Marco Valerio Verni, avvocato penalista, ha approfondito le normative e le protezioni internazionali a tutela dei giornalisti in zone di conflitto. La libertà di stampa è strettamente collegata alle leggi internazionali e umanitarie, che prevedono tutele specifiche per chi opera in territori di guerra. Verni ha spiegato la differenza tra corrispondenti di guerra ufficiali e operatori, come probabilmente era Victoria: in entrambi i casi, tortura e omicidio non sono ammessi. Ciò nonostante, Victoria poteva essersi addentrata in territori complessi senza autorizzazione, trovandosi in un confine sottile tra il ruolo di giornalista e quello di sospetto spia agli occhi dei vertici russi.
Tommaso Spasari, docente in Medicina Legale, ha chiarito come l’analisi del corpo possa ricostruire con precisione le violenze subite. La rasatura dei capelli, pratica comune in alcune carceri, ha anche un forte valore umiliante per una donna. Victoria durante il primo arresto riuscì a sopravvivere assecondando i carcerieri, ma successivamente, rivelando la verità del video girato, provocò la reazione dei vertici russi, con conseguenze drammatiche. L’autopsia ha evidenziato segni di elettroshock, possibile privazione di cibo e sonno, e gravi mutilazioni, tra cui la rimozione della materia cerebrale, dei bulbi oculari e della trachea. Gli occhi servono per osservare, la trachea per parlare: privare Victoria di queste capacità significa negarle la possibilità di vedere e di raccontare, annientando simbolicamente la funzione stessa del giornalismo.

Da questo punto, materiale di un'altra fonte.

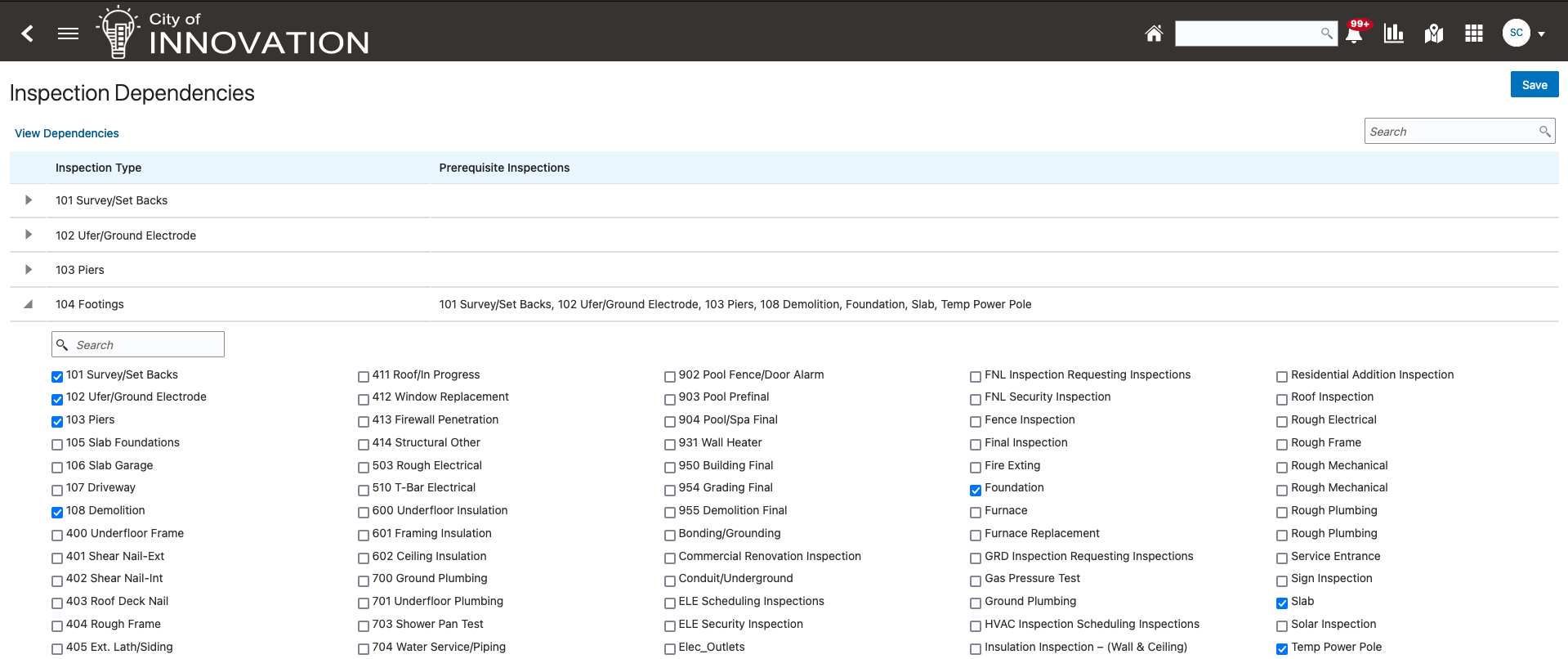This screenshot has width=1568, height=659.
Task: Click the Inspection Type column header
Action: (98, 168)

La stampa internazionale, come evidenziato anche dai reportage di “Guerre di stampa”, conferma la centralità della libertà di informazione e la necessità di protezione di chi opera in contesti ostili. Victoria è una martire del giornalismo: pur segnata dalla violenza, la sua storia continua a illuminare l’importanza della verità e della testimonianza, ricordando al mondo che la libertà di parola è un diritto fondamentale da difendere, anche nei contesti più pericolosi.